Apple has since released a software update that addresses the problem.

自该问题被爆出后，苹果已经发布了一版软件更新来解决这个问题。

The two security firms involved, Citizen Lab and Lookout, said they had held back details of the discovery until the fix had been issued.

据发现漏洞的两家安全公司“公民实验室”和“瞭望台”表示，在苹果发布修复补丁之前，他们一直保守着发现的细节没有泄密。

The lawyer, Ahmed Mansoor, received the text messages on 10 and 11 August. The texts promised to reveal "secrets" about people allegedly being tortured in the United Arab Emirates (UAE)'s jails if he tapped the links.

涉事律师阿姆哈德·曼苏尔分别在8月10日和11日收到了不明短信。这些短信保证说，如果曼苏尔点击链接，就可以知道关押在阿联酋监狱中的人被折磨的“秘密”。

Had he done so, Citizen Lab says, his iPhone 6 would have been "jailbroken", meaning unauthorised software could have been installed.

公民实验室方面表示，如果曼苏尔这样做了的话，他的iPhone 6就会被“越狱”，这就意味着未经授权的软件可以安装在他的手机中。

"Once infected, Mansoor's phone would have become a digital spy in his pocket, capable of employing his iPhone's camera and microphone to snoop on activity in the vicinity of the device, recording his WhatsApp and Viber calls, logging messages sent in mobile chat apps, and tracking his movements," said Citizen Lab.

公民实验室表示：“一旦感染上病毒，曼苏尔的手机就会变成一个装在他口袋里的电子间谍，可以用iPhone的摄像头和麦克风来窥探发生在设备周围的活动，记录下他的WhatsApp和Viber calls，获取手机聊天软件发送的信息，并且跟踪他的行动。

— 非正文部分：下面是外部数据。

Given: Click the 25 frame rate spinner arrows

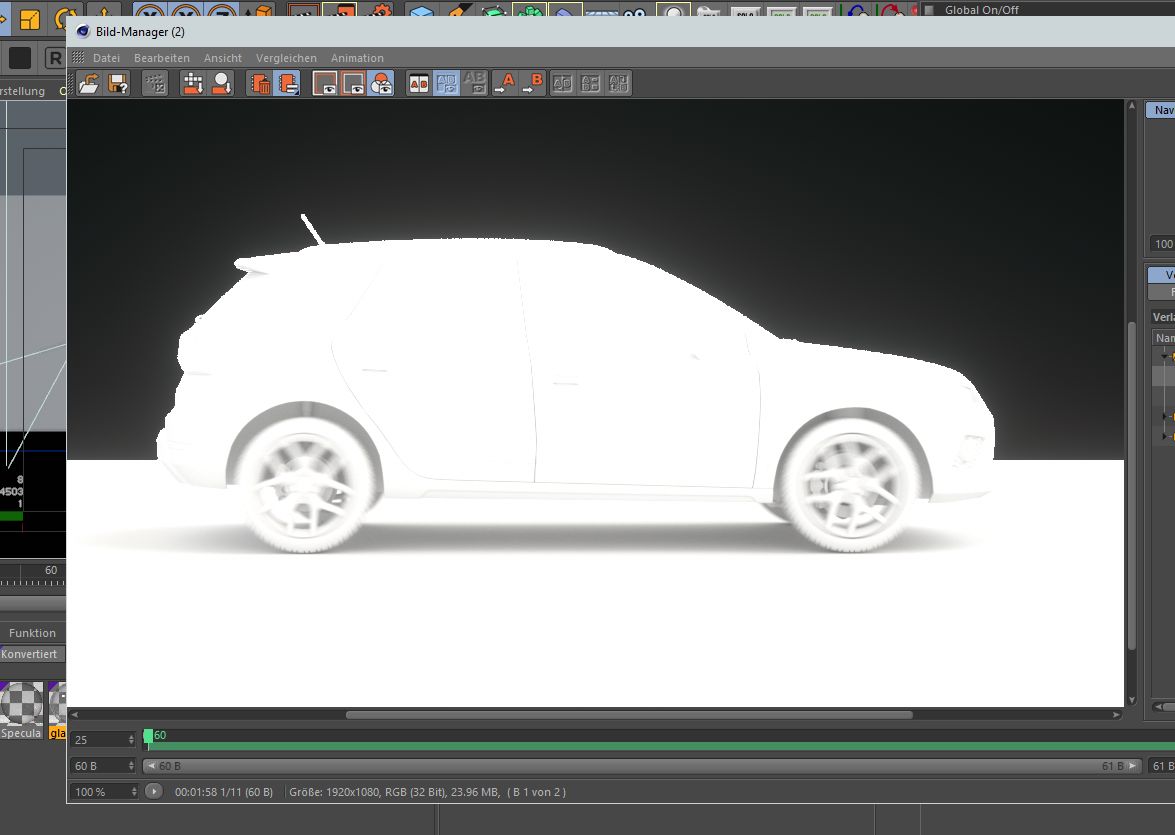Looking at the screenshot, I should click(131, 740).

”

The researchers say they believe the spyware involved was created by NSO Group, an Israeli "cyber-war" company.

研究人员们表示，他们认为本案的间谍软件是由以色列“网络战争”公司NSO组织开发的。

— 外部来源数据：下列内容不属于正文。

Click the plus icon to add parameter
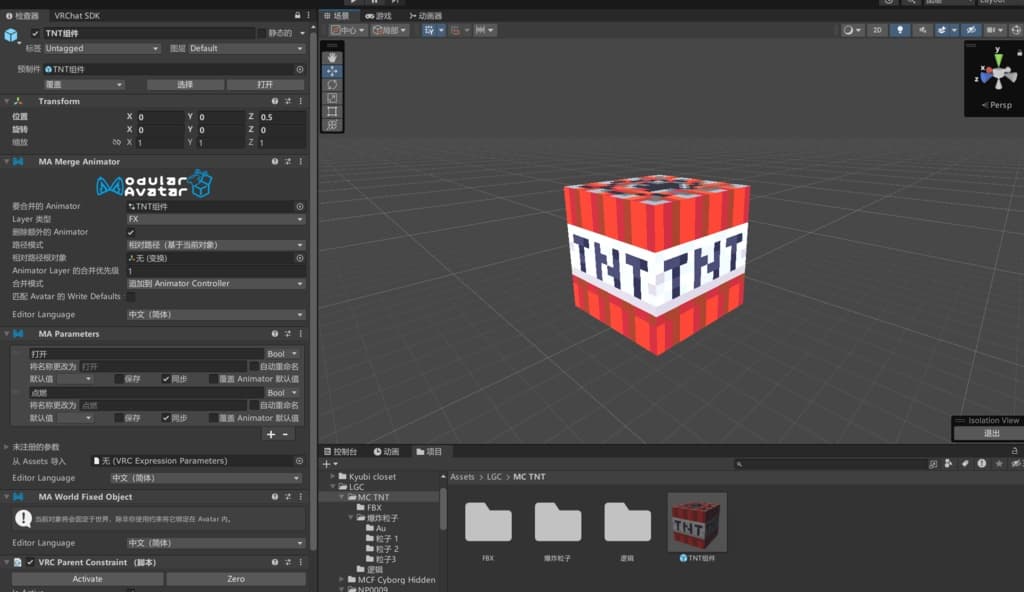Viewport: 1024px width, 592px height. [271, 434]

"It is the most sophisticated spyware package we've seen," said Lookout. "It takes advantage of how integrated mobile devices are in our lives and the combination of features only available on mobile - always connected (wi-fi, 3G/4G), voice communications, camera, email, messaging, GPS, passwords, and contact lists."

瞭望台表示：“这是我们见过的最精密的间谍软件包。它利用了手机在我们生活中被密集使用这一特性、以及只有在手机上才有的特征组合--经常连接（wifi，3G/4G网络）、语音通信、相机、电子邮件、短信、GPS、密码和联系人列表。

NSO has issued a statement acknowledging that it makes technology used to "combat terror and crime" but said it had no knowledge of any particular incidents and made no reference to the specific spyware involved.

NSO方面已经发表了一份声明，承认他们用技术来“打击恐怖和犯罪”，但是也表示他们不知晓任何特定事件，也没有参与到任何特别的间谍软件中来。